Now, we have an algorithm $A$ that takes as input $P, a, b$, runs for $t$ CPU cycles, and outputs $x$ such that $a{\cdot}f(x; P) + b{\cdot}t$ is minimized.
edit (much cut): As Sasho points out, it is very tricky to define in what sense $A$ "minimizes" $a{\cdot}f(x; P) + b{\cdot}t$. I'm pretty convinced now that the criterion I gave earlier (see older version of this question) is no good. Let me try a different one similar to the one from the notes Sasho linked to.
Let $\mathcal{A}$ be the set of algorithms that take in $a, b, P$ and give out some $x$. Also say that the $P$s have "sizes" which are integers.

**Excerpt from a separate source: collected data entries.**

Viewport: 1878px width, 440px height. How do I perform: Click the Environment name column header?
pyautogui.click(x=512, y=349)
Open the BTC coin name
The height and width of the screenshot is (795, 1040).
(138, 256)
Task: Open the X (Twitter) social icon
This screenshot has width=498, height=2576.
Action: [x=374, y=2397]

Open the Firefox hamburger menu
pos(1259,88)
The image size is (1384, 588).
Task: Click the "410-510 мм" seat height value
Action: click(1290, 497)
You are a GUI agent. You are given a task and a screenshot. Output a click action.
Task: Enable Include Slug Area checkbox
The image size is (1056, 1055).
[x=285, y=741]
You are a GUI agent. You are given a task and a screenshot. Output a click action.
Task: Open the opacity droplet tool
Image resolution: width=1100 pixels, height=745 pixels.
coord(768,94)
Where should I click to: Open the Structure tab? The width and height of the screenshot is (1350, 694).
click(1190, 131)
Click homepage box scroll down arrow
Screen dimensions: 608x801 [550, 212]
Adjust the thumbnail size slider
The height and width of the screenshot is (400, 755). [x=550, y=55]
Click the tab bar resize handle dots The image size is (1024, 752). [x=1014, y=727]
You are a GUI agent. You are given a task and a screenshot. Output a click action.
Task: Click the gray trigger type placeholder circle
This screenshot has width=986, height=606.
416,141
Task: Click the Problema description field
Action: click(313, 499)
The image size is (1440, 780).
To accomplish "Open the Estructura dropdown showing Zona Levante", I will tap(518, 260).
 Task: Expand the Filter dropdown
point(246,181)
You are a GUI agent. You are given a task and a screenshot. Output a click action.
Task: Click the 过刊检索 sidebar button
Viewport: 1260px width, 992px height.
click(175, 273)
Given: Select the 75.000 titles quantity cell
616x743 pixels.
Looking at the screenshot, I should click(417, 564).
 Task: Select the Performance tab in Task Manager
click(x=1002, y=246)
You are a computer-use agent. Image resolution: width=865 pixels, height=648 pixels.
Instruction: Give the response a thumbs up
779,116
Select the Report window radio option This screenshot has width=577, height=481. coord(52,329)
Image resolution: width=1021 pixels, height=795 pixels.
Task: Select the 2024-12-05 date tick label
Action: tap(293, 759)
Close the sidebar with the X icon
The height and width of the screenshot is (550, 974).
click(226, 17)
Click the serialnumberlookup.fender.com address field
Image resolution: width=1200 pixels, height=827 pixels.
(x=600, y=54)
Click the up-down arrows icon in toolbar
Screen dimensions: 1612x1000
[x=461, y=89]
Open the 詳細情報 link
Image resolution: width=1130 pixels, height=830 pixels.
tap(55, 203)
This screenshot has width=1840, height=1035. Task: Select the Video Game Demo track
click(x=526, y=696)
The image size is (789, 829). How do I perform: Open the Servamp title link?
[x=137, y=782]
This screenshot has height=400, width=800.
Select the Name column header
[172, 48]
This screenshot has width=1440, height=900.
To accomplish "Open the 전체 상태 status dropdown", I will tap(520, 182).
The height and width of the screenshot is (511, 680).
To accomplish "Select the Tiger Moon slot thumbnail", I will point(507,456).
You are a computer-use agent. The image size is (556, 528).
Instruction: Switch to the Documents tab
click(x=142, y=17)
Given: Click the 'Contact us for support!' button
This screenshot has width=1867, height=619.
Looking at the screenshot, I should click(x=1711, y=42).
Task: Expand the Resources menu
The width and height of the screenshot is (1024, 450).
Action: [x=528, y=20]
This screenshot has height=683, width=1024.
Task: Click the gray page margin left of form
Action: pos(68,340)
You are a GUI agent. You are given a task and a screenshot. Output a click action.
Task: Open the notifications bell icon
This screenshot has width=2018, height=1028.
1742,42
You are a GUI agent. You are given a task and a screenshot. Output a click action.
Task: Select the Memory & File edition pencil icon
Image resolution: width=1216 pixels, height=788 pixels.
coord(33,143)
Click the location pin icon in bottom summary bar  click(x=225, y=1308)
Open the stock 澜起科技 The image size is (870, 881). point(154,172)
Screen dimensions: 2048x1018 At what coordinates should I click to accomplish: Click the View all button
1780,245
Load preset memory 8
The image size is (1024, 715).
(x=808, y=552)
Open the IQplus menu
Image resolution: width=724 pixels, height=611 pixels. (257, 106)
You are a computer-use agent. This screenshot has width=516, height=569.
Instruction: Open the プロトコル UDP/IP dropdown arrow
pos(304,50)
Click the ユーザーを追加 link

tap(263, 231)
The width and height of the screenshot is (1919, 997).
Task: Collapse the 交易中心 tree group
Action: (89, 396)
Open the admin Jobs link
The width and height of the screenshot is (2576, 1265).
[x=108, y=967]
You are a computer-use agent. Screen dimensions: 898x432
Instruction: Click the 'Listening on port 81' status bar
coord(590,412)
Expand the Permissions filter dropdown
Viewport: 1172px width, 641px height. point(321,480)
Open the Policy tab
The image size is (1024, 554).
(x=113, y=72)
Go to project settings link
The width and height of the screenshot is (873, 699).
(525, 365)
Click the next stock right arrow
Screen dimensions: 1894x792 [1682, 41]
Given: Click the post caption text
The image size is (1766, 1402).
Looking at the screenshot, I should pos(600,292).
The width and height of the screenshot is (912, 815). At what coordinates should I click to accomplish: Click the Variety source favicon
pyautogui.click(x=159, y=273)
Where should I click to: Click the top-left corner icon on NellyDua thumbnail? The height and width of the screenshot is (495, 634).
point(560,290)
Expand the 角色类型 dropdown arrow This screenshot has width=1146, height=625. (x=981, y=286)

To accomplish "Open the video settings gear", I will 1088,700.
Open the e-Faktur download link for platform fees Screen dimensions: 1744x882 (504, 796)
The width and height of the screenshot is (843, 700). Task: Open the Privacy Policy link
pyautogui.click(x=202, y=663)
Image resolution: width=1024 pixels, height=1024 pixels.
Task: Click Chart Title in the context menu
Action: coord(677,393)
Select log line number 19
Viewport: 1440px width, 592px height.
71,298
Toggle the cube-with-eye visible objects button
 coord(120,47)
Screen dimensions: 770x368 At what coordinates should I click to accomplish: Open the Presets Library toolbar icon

Say then that $A$ is optimal iff for every $A' \in \mathcal{A}$ and $a, b \in R$ there exists an $N \in Z$ such that
$\forall{n} \ge N, ~~ \operatorname*{max}_{P \text{ with size ≤ n }}\{a{\cdot}f(x_P; P) + b{\cdot}t\} \leq \operatorname*{max}_{P \text{ with size ≤ n }}\{a{\cdot}f(x'_P; P) + b{\cdot}t'\}$
where $x, t$ are the result and running time of $A(a,b,P)$ and $x', t'$ are the result and running time of $A'(a,b,P)$.
Maybe that will work, not sure. Let me give an example.
Example: Say we take the problem of finding the smallest element in a list. Say we are given a list of size $n$, which we know contains some permutation of $1 ... n$, and we are asked to give an index at which lies a value that is as small as possible (ie, if the list were $[2, 1, 3]$ the best we could output would be $2$, then $1$, then $3$).
Say accessing the list (random access) takes $1$ step, everything else takes $0$ steps. Now our algorithm ($A$) will be:
If a > b:
Search through the list 1 by 1 looking for the number 1,
then output that index.
Else:
Output 1.
For a list of size $\leq n$, the worst this can do is $min(a + b{\cdot}(n-1), a{\cdot}n)$ (note that the comparison, somewhat unrealistically, takes no time). Any algorithm guaranteed of finding a value no less than $k$ must see at least $n - k$ elements of the list, giving a worst-case score of $a{\cdot}k + b{\cdot}(n - k)$. Differentiate that wrt $k$ gives $a - b$, and substituting $1$ or $n$ for $k$ gives $a + b{\cdot}(n-1)$ or $a{\cdot}n$ respectively, so by induction $A$ scores at least as well. So, according to the above optimality constraint, $A$ is optimal.
Question: Does this problem, of including both an algorithm's own running time, and the result of another problem, in its score, have a name? Or does something similar have a name? Can such an algorithm usually exist in theory? Any other information I could check out?
(This question was inspired by a friend of mine who's computer freezes up for several minutes when he runs optimization algorithms).